Pasamos la mañana entera tirados a la bartola en el sitio donde habíamos dormido. Sol, calma y ni una pizca de prisa. Yo di varias vueltas de reconocimiento olisqueando cada piedra y papi Edu se tomó su café como si el tiempo no existiera. A eso de las dos, nos subimos al coche. Ya tocaba moverse, que Vega… pues no. No es lo nuestro. Demasiada gente, demasiado ruido y pocas nueces. A mí, sinceramente, me pareció un sitio tan especial como un charco sin ranas.

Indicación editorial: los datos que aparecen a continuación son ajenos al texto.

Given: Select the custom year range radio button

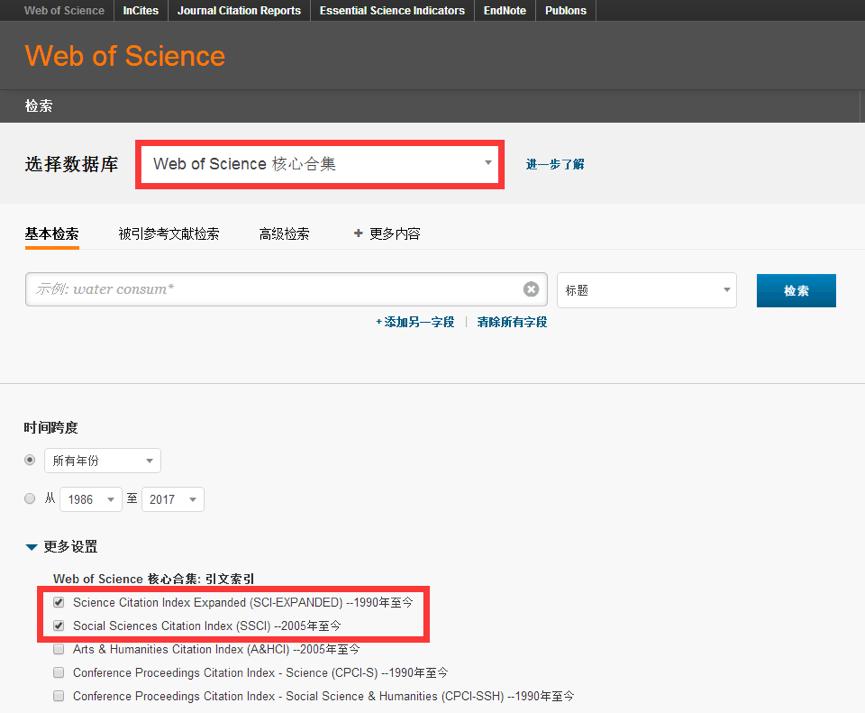Looking at the screenshot, I should point(29,498).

En un plis, veinte minutos después, estábamos en el embarcadero de Igerøy (Igerøy ferjekai). Justo, justito, conseguimos entrar en el primer ferry. ¡Menos mal! Porque el siguiente salía a saber cuándo, y yo ya tenía hambre. En el barco me porté como un señor: tumbado, tranquilo y sin protestar… aunque más de uno nos miraba como diciendo “¿ese perro va de crucero?” Pues sí, señora, pero voy acompañado, ¿eh?

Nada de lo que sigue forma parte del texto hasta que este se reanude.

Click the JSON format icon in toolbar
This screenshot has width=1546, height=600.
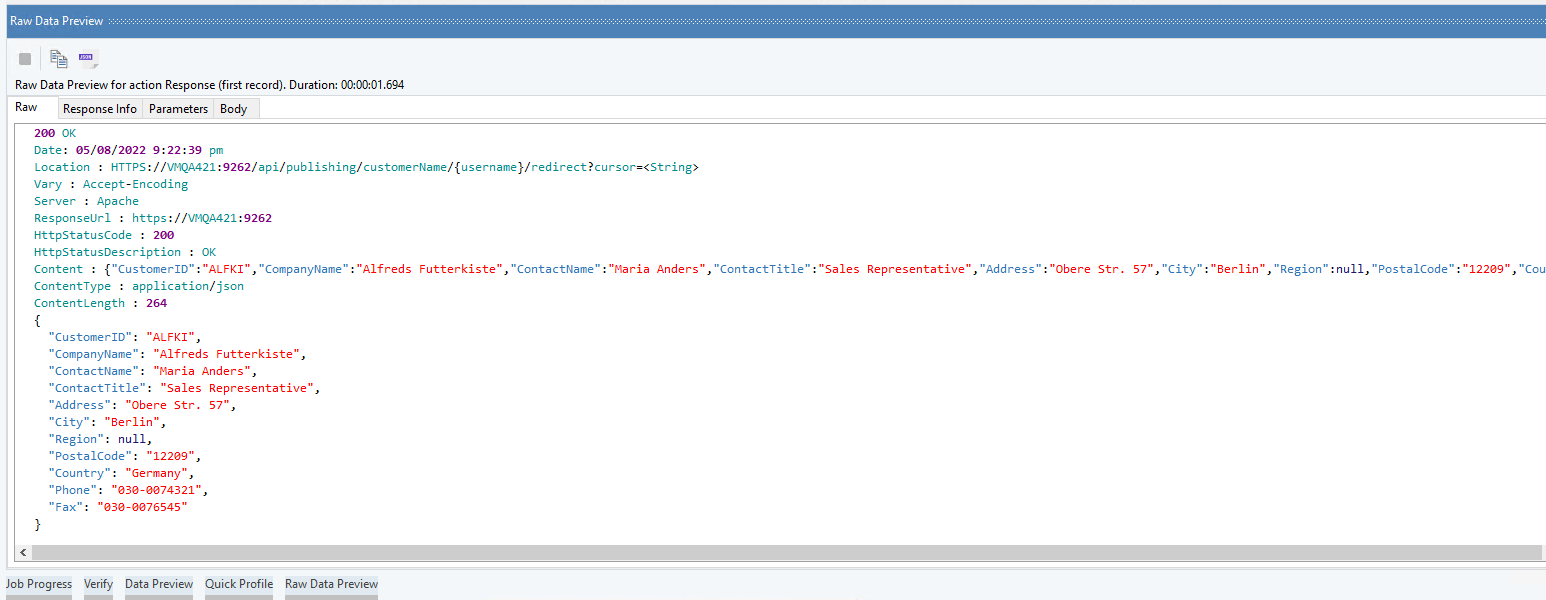pos(87,59)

La travesía duró una hora, lo justo para un sueñecito. Llegamos a Tjøtta y seguimos en coche. Después de un rato, paramos a comer en un sitio que parecía ideal: una cantera abandonada. Ni ruidos, ni gente, solo piedras, viento suave y yo corriendo a lo loco como si no hubiera mañana. Pero claro, la paz en este mundo es frágil como una bolsa de pienso mal cerrada. Hora y media después, llegan unas motos de cross con más ruido que una pelea de gatos en una ferretería. Se acabó el descanso. Recogemos y nos vamos.
El viaje siguió, kilómetros y kilómetros de paisajes nórdicos y bosques que huelen a aventuras. Pasaban las nueve y seguíamos sin sitio para dormir. Entre las autocaravanas que habían colonizado medio país y los sitios de Park4Night que no aparecían ni con lupa, parecía que íbamos a acabar aparcados en medio de la nada con una rueda en el lago.

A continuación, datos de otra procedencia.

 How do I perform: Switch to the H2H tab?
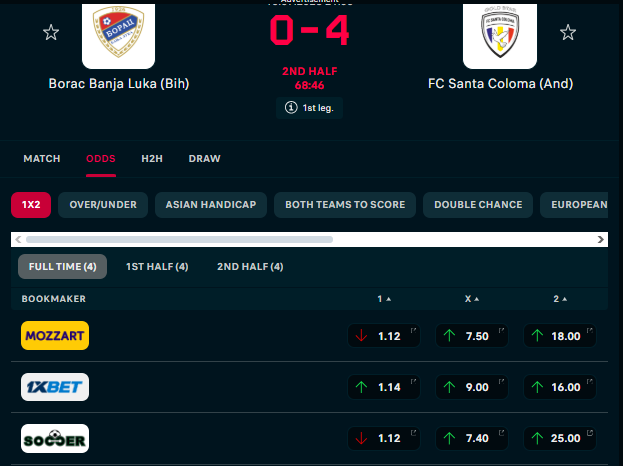[152, 159]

Buscando uno de esos sitios invisibles, acabamos metidos en el terreno de una casa para poder dar la vuelta con el coche. Y justo cuando pensábamos que nos iban a echar con la manguera, salió un hombre de lo más simpático. Resulta que era medio holandés, y papi Edu se puso a charlar con él un buen rato. El hombre, que estaba viendo un partido de fútbol, nos dio conversación hasta que volvió a su pantalla. Pero antes nos dejó un consejo: que no siguiéramos por la ruta principal hacia el norte, la E6, sino que fuéramos por la costa, por las islas y los ferries, que es mucho más bonito. Tomamos nota. Los mejores planes salen siempre de encuentros así.
Y entonces, como por arte de magia o GPS bendecido, dimos con un lugar. Uno de esos que solo se encuentran cuando no los buscas, o cuando ya estás medio desesperado. Primero un pueblecito, luego un camino de grava que daba más botes que yo con mi pelota, y al final... ¡ta-chán! Un claro abierto, tranquilo, con una mesa de picnic y vistas para ladrar de alegría. Es un sitio precioso, silencioso, rodeado de verde, sin rastro de humanos cerca. Estamos aquí ahora mismo, y no se oye ni una moto, ni una radio, ni un solo motor al ralentí.
Me tumbé en la hierba, con las orejas relajadas y la lengua fuera. Habíamos dejado atrás el barullo de Vega y encontrado un rincón que no saldrá en las guías, pero que para nosotros es un sitio perfecto. Eso sí, que no lo encuentre nadie más. Lo nuestro con los lugares secretos es amor verdadero. ¿A que vosotros también lo entendéis?